Task instructions:
Copy the material from the line that has "Find the location" through the line that has "y-tick-label: −1.5 is", including both, and leave out the pictures.
━━ Exercise input ━━
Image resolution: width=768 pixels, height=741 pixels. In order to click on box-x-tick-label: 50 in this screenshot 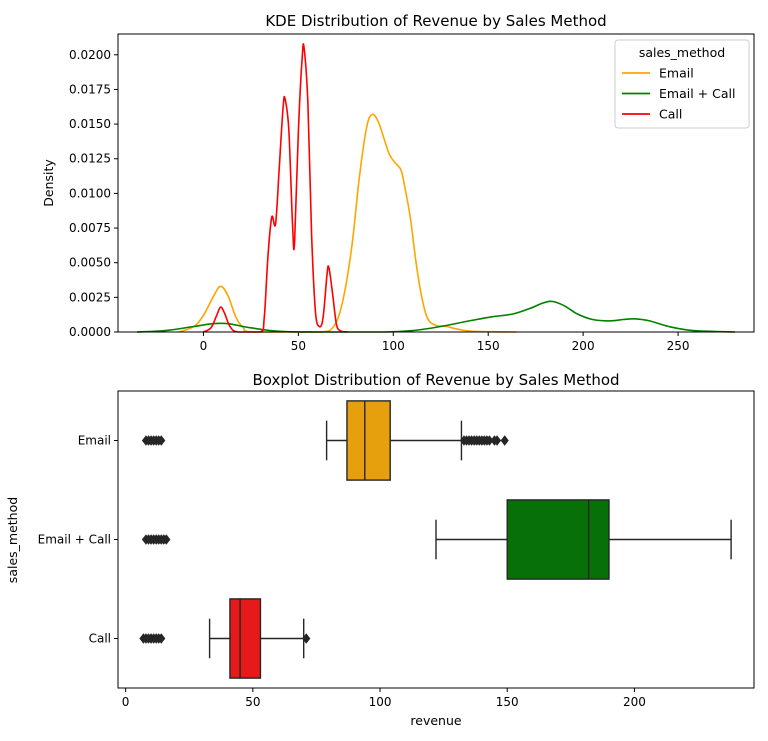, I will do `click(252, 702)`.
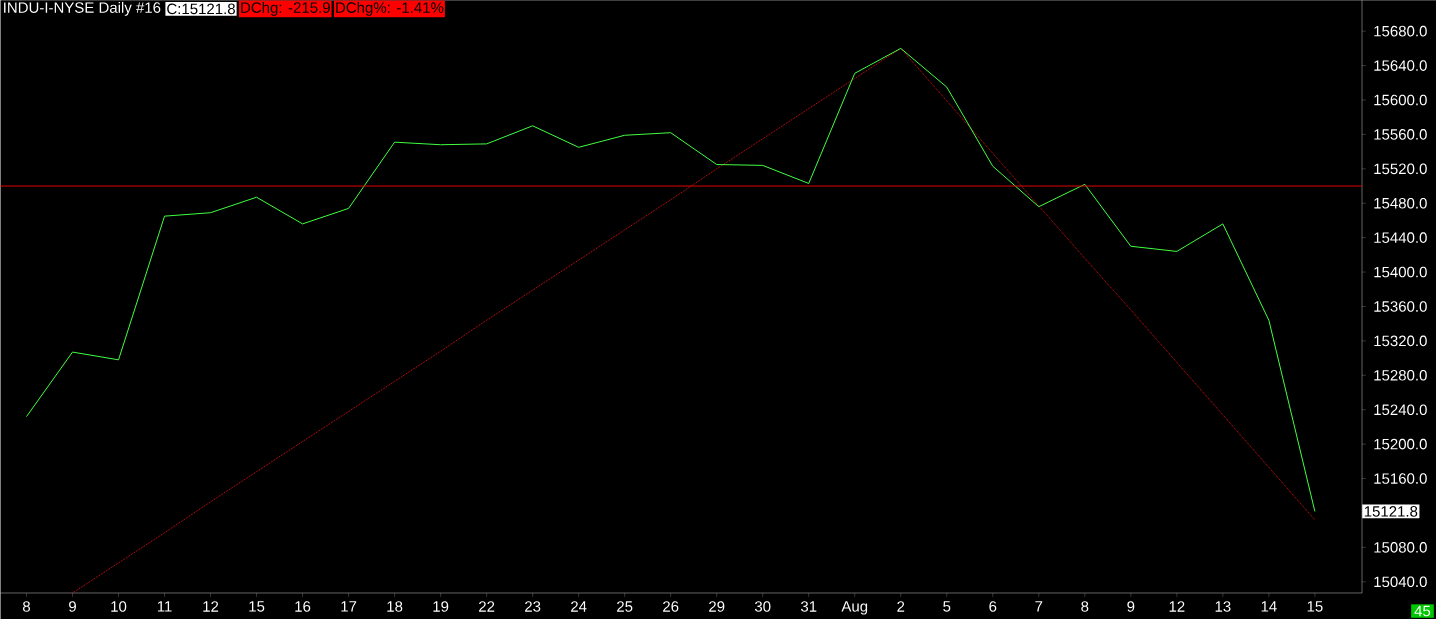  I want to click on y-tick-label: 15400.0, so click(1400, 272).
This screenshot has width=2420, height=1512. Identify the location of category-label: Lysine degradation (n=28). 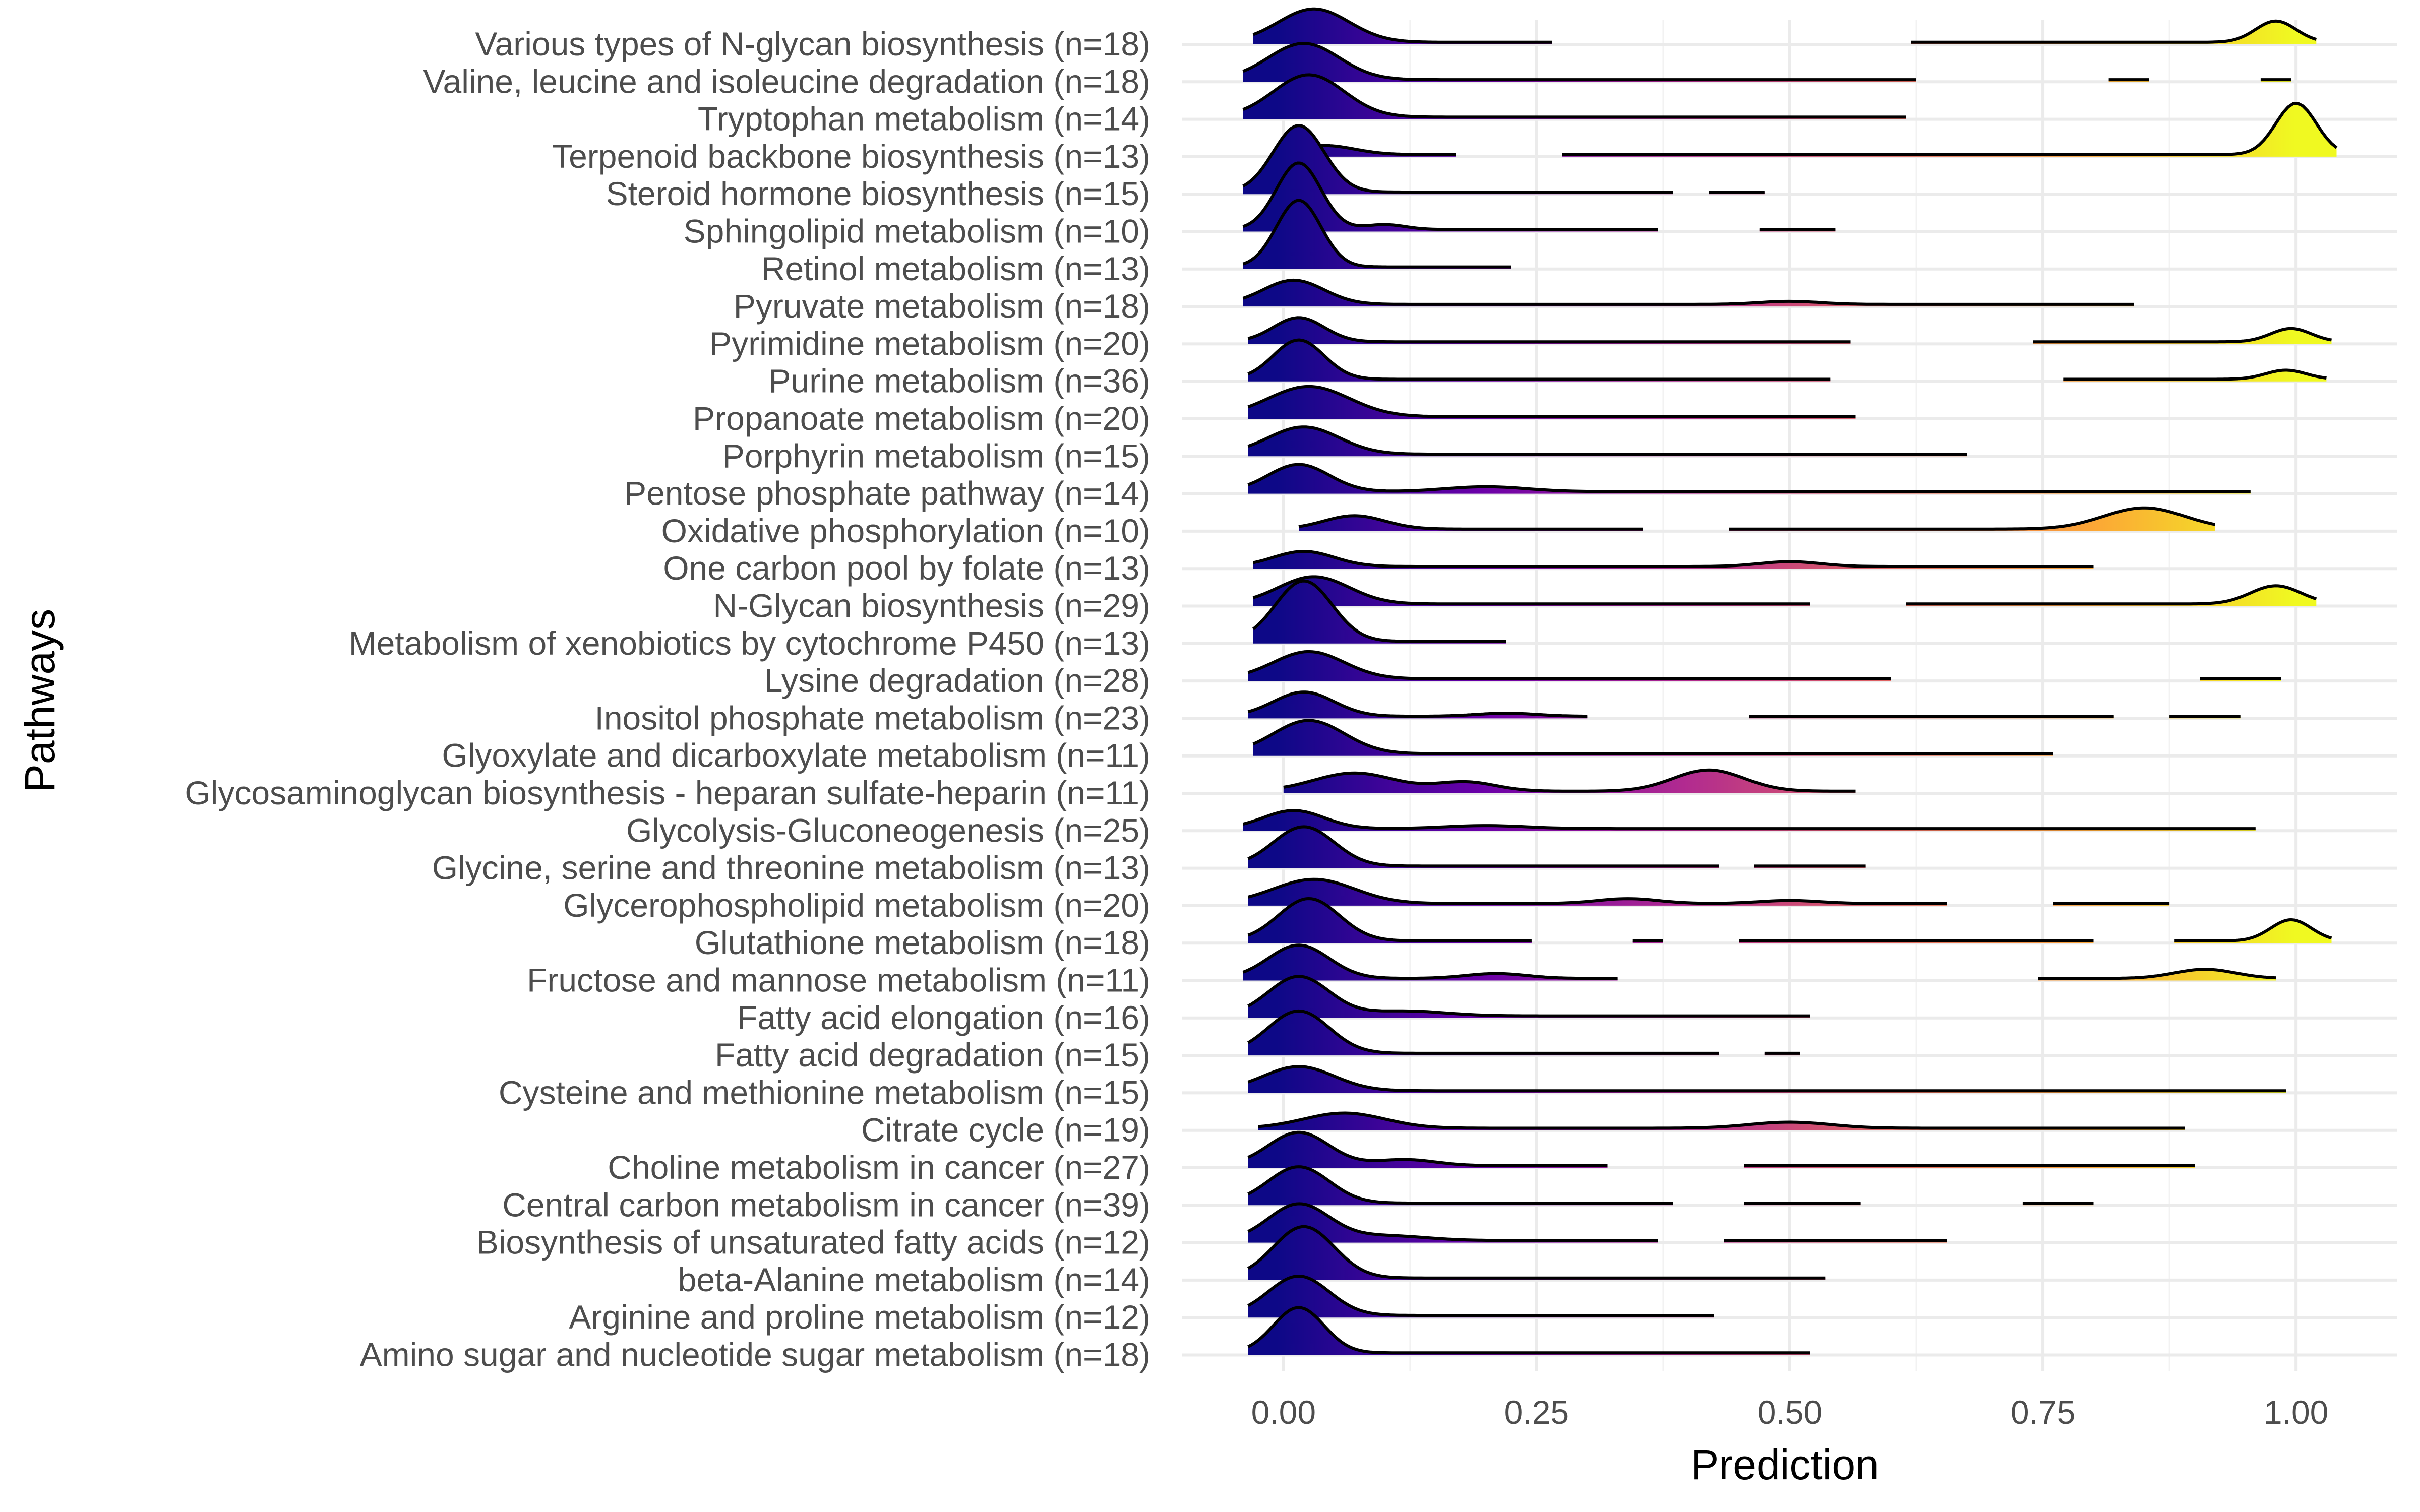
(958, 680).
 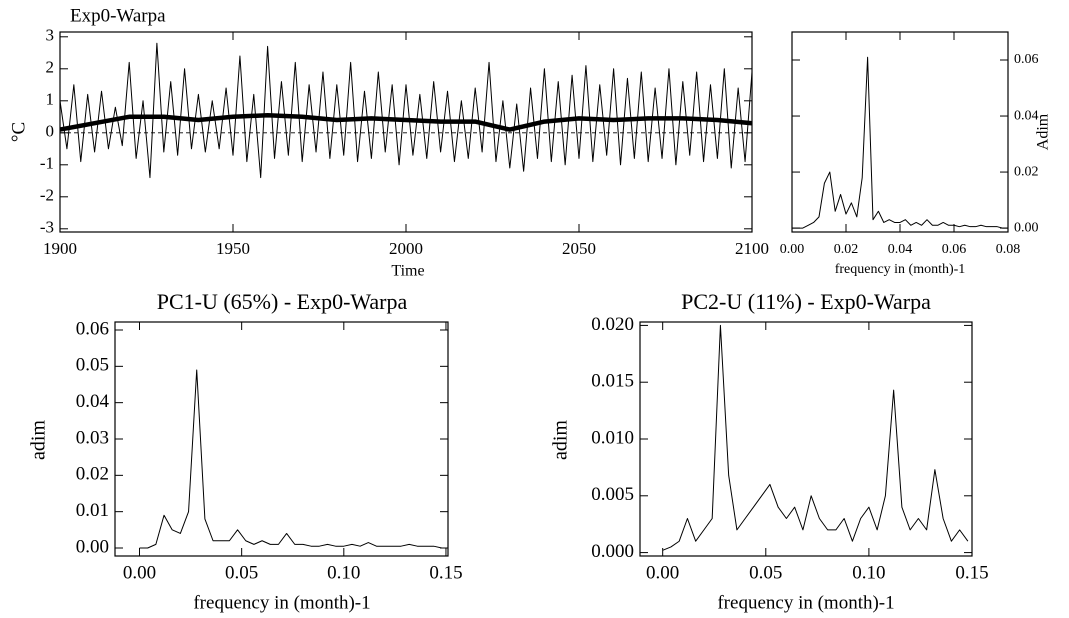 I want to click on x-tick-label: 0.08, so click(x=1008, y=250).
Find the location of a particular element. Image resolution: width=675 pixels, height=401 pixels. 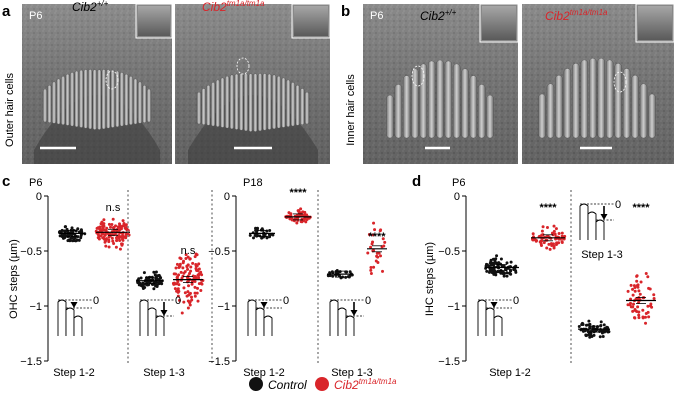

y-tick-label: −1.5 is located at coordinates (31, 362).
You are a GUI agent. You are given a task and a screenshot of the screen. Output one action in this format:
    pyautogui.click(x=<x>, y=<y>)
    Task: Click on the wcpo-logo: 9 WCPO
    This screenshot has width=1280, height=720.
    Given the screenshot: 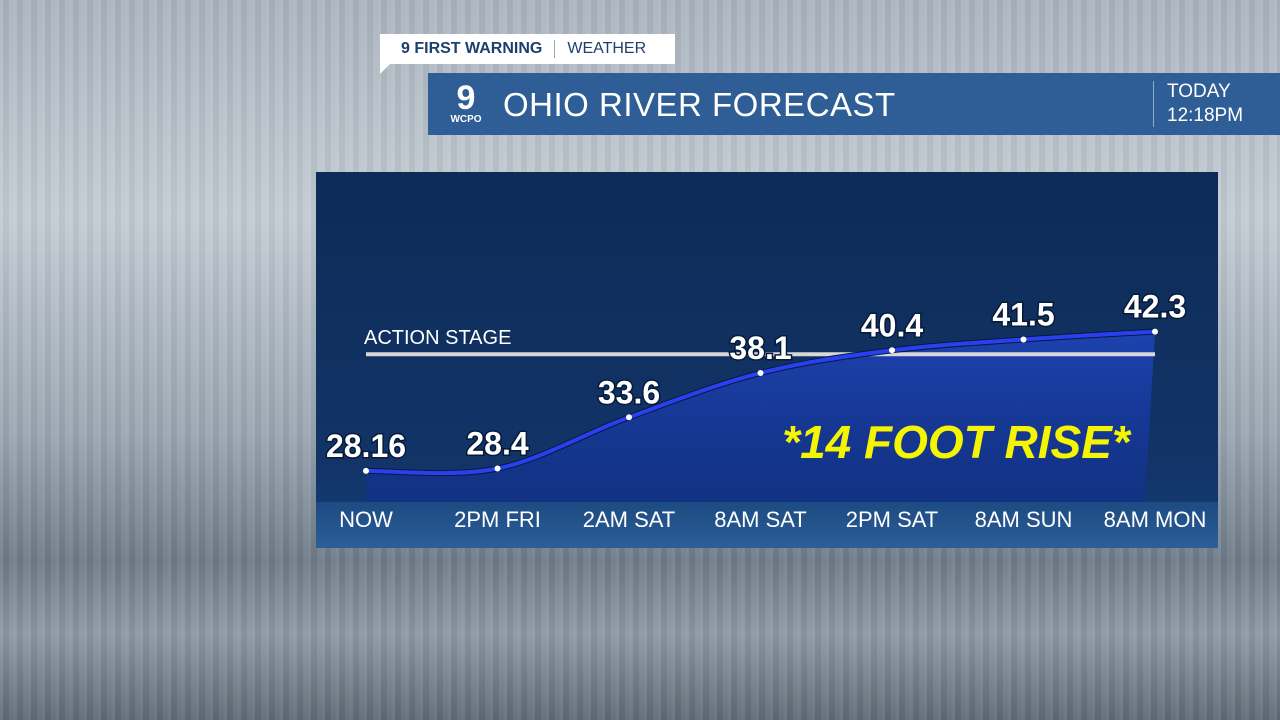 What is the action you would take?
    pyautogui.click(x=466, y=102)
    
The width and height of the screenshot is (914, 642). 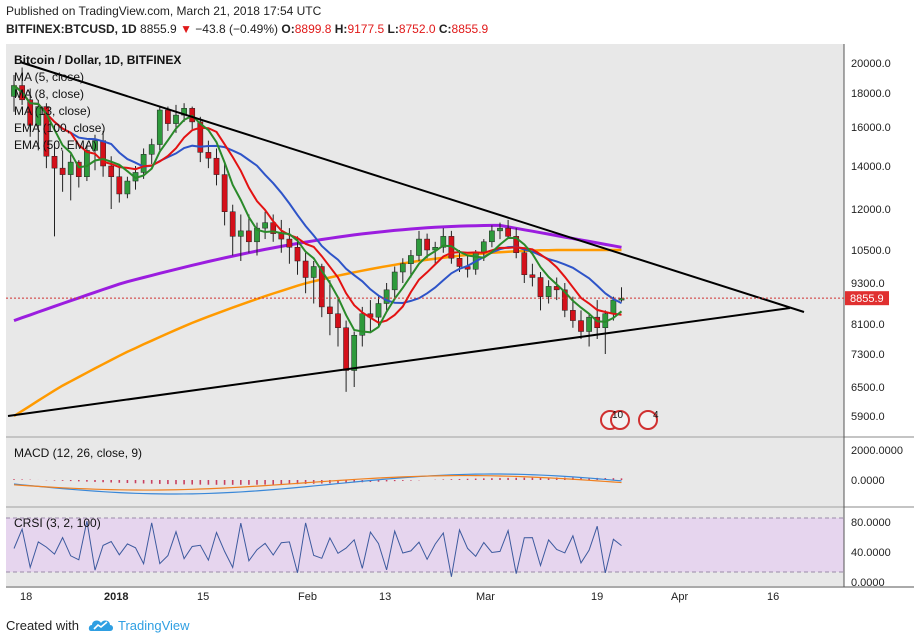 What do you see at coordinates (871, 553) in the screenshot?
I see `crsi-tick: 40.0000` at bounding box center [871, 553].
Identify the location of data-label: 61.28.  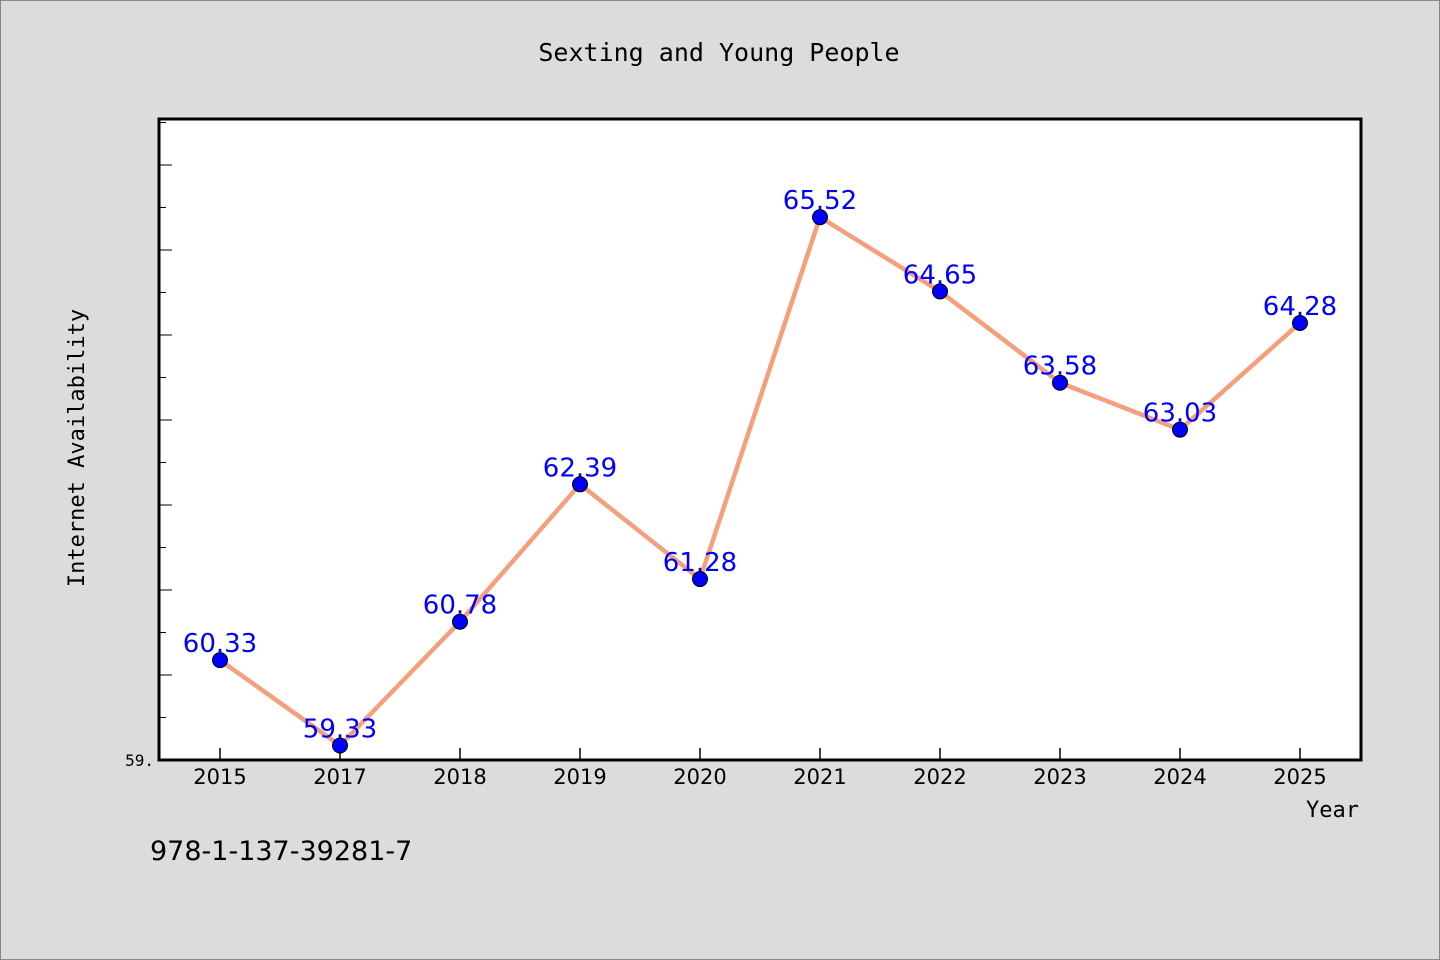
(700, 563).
━━━
Solution to this task:
Find the location of a particular element. Image resolution: width=675 pixels, height=401 pixels. 

y-tick-label: −1.5 is located at coordinates (31, 362).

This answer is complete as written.